**Data for review:**

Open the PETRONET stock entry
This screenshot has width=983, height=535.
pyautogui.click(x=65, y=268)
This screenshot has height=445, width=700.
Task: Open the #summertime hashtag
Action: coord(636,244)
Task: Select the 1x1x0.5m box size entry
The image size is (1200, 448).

==

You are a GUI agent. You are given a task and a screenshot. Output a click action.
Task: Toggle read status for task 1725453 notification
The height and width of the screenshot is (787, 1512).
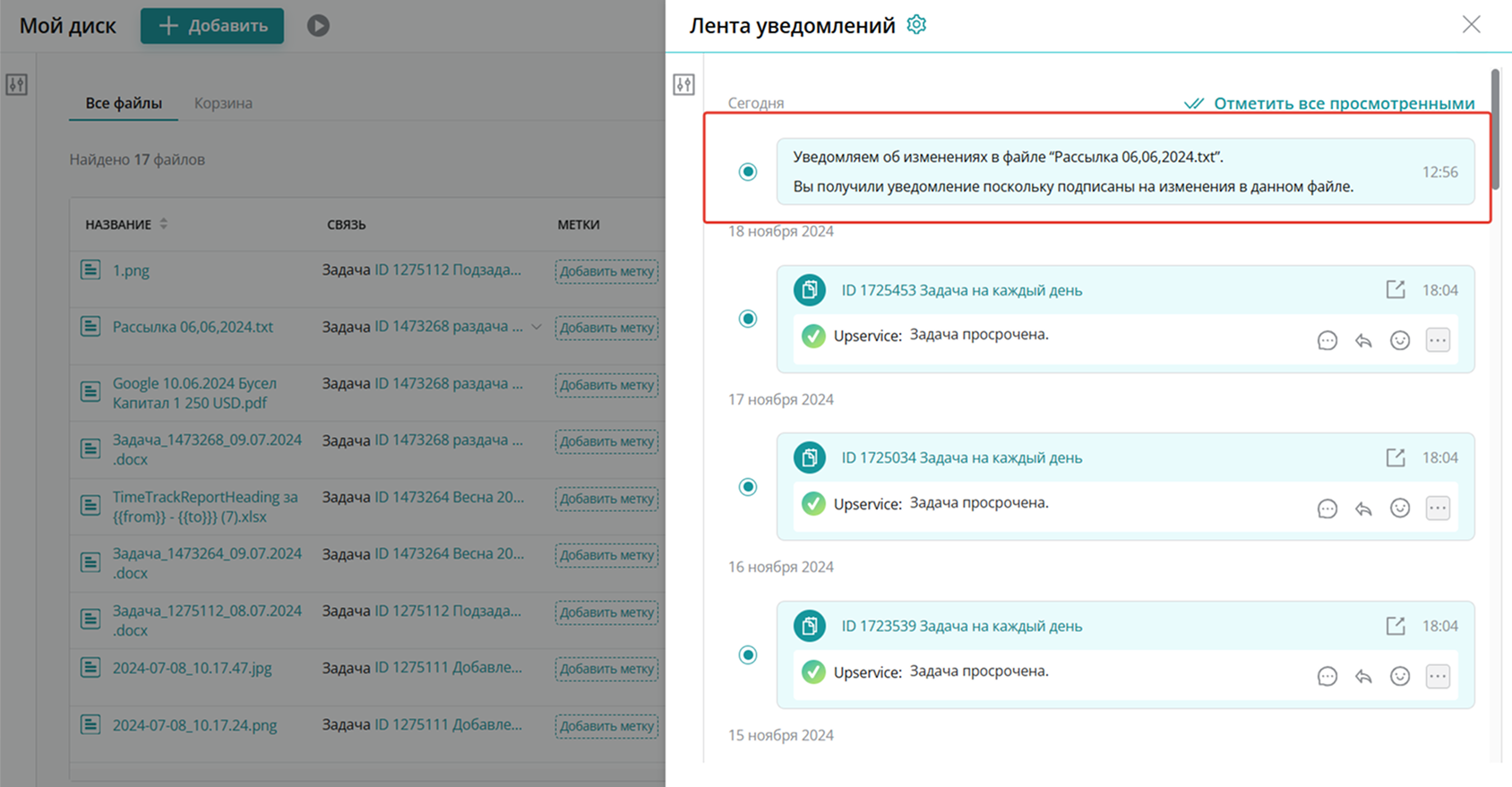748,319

**Exercise aim:**
Here the output must be the lines above from the line with "Open the PETRONET stock entry" to the line with "The image size is (1200, 448).", both included, duplicated word for word and nothing else.

**Response to the exercise:**
Open the PETRONET stock entry
This screenshot has width=983, height=535.
pyautogui.click(x=65, y=268)
This screenshot has height=445, width=700.
Task: Open the #summertime hashtag
Action: coord(636,244)
Task: Select the 1x1x0.5m box size entry
The image size is (1200, 448).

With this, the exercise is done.